Business software giant Oracle has announced it will acquire server builder
Sun Microsystems for $7.4bn (£5.1bn), or $5.6bn (£3.8bn) net of Sun’s cash and
debt. This works out at $9.50 (£6.53) per share.
The sale tops the IBM offer to buy Sun for $9.40 (£6.46) per share, which
fell through earlier this month when Big Blue withdrew its bid.
Oracle said it expects the purchase to generate more profit than the previous
acquisitions of BEA, PeopleSoft and Siebel combined, forecasting the acquired
business to contribute over $1.5bn (£1bn) to its non-GAAP operating profit in
the first year, and more than $2bn (£1.4bn) in its second year.

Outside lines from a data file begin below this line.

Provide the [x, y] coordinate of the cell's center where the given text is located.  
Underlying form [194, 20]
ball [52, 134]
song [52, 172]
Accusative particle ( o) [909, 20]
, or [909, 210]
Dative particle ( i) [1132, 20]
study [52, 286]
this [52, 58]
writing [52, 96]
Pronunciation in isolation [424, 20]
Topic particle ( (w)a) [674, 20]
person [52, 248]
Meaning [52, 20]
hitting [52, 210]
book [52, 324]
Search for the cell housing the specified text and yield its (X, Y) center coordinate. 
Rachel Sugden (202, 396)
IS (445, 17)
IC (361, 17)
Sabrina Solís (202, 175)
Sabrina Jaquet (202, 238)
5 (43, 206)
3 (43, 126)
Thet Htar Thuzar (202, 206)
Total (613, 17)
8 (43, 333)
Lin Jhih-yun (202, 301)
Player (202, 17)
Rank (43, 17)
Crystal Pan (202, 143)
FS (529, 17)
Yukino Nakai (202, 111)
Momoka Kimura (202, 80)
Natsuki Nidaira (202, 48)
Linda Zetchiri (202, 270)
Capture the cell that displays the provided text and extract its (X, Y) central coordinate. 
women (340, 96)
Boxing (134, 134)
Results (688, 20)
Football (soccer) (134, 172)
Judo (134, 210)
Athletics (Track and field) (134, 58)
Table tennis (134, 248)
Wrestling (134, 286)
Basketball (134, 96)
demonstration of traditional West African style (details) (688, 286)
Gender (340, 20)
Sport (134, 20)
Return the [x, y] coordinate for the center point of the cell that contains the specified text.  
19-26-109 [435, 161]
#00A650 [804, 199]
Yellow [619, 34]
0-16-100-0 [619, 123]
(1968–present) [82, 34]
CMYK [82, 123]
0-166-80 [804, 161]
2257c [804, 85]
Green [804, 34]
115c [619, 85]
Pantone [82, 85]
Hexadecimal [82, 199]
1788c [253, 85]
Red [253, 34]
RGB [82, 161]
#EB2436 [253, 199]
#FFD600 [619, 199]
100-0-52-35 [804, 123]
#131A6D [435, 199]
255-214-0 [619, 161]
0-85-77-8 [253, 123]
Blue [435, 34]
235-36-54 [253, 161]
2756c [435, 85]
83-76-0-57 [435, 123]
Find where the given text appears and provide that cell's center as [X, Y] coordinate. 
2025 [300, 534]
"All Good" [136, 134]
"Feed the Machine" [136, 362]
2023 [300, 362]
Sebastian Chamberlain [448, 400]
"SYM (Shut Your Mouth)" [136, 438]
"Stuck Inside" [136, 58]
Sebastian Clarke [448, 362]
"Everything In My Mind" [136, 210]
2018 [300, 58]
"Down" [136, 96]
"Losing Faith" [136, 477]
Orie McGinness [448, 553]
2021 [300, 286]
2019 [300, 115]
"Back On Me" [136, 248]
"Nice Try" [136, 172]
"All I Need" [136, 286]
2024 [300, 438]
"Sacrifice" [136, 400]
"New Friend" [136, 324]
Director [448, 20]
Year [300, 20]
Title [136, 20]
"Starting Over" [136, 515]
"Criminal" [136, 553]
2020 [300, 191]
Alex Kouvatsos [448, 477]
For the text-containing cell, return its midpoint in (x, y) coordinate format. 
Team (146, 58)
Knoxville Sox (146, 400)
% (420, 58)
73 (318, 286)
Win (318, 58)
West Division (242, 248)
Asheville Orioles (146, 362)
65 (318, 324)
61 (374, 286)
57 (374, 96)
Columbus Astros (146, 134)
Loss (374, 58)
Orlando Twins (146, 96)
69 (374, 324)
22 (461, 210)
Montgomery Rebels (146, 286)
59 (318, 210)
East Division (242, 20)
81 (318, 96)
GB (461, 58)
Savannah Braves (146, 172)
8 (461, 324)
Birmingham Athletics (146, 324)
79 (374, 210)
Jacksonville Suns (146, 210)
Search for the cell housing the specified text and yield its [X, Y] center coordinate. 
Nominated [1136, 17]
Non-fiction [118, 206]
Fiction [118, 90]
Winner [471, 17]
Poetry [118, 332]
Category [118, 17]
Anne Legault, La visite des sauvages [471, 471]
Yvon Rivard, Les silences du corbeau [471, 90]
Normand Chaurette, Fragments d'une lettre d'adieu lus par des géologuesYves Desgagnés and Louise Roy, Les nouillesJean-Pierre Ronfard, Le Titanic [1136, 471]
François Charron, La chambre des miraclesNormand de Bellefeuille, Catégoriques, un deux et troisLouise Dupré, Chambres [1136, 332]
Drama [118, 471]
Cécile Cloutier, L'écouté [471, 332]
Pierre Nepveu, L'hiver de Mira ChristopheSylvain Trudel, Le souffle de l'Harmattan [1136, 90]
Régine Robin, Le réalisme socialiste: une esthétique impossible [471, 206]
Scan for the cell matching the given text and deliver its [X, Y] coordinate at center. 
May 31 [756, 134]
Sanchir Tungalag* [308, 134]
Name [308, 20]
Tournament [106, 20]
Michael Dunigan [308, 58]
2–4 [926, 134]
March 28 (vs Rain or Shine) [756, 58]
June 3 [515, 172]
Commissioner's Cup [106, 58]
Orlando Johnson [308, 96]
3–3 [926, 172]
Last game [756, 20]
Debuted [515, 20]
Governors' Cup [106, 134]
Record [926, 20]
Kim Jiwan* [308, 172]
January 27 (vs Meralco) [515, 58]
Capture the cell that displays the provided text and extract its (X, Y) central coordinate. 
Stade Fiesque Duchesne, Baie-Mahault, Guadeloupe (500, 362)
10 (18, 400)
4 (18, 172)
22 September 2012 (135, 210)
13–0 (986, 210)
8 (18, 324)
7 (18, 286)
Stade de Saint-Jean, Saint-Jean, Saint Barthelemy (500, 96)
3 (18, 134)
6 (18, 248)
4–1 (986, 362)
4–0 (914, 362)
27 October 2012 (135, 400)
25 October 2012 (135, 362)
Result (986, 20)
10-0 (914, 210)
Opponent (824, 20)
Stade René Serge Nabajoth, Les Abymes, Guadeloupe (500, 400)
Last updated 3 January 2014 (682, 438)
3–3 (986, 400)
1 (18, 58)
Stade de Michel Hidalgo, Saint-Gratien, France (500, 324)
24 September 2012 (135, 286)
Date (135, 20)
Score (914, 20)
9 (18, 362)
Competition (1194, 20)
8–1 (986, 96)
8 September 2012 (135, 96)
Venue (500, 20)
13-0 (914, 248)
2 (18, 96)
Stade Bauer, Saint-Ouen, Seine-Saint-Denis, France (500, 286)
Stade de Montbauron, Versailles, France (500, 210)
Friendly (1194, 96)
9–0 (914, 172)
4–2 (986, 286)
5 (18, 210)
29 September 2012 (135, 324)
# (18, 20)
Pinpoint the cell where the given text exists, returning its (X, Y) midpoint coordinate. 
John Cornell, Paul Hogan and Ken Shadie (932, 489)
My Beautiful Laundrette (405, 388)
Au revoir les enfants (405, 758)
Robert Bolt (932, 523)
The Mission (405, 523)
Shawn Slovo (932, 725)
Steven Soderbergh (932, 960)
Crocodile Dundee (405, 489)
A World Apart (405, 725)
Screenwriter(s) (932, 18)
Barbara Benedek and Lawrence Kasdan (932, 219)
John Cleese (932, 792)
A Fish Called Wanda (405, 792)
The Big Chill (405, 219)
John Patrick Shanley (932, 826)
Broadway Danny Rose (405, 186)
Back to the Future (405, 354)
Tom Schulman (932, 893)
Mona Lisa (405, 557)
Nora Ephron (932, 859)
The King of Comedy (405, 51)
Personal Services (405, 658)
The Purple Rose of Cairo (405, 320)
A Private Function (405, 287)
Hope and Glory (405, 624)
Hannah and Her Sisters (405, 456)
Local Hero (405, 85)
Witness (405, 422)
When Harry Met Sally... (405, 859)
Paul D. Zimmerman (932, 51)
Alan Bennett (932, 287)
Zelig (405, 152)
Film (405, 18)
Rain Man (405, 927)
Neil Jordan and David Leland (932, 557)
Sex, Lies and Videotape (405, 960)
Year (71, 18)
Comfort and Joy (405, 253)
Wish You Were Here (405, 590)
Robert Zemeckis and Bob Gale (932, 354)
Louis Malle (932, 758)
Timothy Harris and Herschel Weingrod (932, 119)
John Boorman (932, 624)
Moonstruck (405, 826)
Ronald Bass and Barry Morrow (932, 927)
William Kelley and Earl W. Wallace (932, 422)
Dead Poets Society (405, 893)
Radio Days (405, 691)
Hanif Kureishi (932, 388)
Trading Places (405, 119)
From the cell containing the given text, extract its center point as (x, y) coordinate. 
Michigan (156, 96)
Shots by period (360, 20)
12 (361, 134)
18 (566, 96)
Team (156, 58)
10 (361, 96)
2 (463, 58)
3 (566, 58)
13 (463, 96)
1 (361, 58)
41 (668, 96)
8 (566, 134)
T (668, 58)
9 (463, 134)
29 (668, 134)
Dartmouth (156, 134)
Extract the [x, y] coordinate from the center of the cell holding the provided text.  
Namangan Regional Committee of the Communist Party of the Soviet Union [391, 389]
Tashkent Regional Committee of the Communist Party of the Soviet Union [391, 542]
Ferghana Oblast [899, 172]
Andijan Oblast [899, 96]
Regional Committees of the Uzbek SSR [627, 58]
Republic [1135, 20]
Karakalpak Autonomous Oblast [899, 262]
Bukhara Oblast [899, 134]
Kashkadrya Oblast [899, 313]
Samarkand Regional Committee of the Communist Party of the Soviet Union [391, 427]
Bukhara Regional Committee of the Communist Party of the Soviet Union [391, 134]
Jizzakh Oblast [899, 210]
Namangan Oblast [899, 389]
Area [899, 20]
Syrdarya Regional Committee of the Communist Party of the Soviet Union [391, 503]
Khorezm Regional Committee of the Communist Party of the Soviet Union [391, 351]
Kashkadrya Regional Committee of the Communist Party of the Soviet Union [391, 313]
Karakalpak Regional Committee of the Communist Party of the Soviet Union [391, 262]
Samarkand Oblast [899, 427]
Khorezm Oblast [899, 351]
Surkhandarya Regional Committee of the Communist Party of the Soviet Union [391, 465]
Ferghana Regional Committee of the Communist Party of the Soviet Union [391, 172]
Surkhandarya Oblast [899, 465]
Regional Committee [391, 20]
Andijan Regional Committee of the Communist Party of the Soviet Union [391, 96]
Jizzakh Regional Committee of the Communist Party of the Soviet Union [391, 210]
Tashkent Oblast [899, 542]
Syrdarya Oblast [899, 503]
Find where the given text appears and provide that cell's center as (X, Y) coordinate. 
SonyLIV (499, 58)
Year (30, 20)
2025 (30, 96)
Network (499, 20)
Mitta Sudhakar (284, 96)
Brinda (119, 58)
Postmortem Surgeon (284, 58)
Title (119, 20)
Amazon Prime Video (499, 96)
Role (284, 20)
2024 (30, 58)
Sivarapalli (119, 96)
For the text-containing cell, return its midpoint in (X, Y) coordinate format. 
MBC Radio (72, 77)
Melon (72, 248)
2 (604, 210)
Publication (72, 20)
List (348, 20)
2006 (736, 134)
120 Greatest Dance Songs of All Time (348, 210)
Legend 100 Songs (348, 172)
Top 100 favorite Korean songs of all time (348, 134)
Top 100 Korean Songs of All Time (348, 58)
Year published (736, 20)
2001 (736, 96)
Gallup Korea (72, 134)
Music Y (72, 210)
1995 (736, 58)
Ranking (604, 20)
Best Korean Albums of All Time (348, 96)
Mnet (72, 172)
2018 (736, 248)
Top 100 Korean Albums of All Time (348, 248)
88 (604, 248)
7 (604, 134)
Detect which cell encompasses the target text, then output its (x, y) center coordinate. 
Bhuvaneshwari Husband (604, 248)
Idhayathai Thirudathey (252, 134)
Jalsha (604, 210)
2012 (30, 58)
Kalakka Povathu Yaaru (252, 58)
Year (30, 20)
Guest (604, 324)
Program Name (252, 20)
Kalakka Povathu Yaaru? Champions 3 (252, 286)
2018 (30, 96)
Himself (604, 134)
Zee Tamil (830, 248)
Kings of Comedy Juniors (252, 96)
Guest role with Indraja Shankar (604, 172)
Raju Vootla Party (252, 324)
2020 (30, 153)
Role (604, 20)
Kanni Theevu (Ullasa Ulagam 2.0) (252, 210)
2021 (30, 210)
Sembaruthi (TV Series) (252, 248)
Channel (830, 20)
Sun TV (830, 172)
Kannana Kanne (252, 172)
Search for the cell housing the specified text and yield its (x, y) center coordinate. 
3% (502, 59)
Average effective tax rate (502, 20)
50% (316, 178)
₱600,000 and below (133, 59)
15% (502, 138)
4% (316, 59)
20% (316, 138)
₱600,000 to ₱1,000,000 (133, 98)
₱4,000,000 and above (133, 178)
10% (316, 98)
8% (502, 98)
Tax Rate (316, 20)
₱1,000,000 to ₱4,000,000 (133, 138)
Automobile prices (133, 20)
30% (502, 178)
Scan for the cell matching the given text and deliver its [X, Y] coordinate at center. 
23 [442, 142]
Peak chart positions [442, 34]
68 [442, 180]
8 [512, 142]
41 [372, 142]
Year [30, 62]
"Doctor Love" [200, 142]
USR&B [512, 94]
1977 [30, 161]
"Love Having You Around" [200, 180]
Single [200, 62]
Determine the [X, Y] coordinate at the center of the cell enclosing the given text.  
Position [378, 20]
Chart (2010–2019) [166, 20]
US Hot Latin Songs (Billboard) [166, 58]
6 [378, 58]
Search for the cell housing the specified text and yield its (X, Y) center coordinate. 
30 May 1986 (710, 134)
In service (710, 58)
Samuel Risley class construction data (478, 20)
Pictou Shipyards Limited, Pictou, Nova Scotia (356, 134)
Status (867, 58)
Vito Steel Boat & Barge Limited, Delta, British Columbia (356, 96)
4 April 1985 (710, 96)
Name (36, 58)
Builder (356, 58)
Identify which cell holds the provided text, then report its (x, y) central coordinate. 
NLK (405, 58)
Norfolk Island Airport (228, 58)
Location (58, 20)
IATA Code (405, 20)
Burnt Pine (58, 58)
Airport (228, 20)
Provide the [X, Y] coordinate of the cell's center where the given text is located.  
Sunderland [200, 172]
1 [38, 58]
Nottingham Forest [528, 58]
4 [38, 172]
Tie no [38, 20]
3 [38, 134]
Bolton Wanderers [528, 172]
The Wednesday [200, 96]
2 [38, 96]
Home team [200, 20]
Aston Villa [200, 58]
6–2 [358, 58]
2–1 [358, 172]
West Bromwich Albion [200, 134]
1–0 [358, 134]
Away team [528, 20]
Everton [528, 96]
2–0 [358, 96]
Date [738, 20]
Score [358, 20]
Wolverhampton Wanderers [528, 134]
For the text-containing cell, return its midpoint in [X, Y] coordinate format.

"The acquisition of Sun transforms the IT industry, combining best-in-class
enterprise software and mission-critical computing systems," said Oracle chief
executive Larry Ellison.
"Oracle will be the only company that can engineer an integrated system -
applications to disk - where all the pieces fit and work together so customers
do not have to do it themselves.
"Our customers benefit as their systems integration costs go down while
system performance, reliability and security go up."
Oracle said that Sun’s Java software is the most important software Oracle
has acquired. Oracle uses the software to build its Fusion Middleware.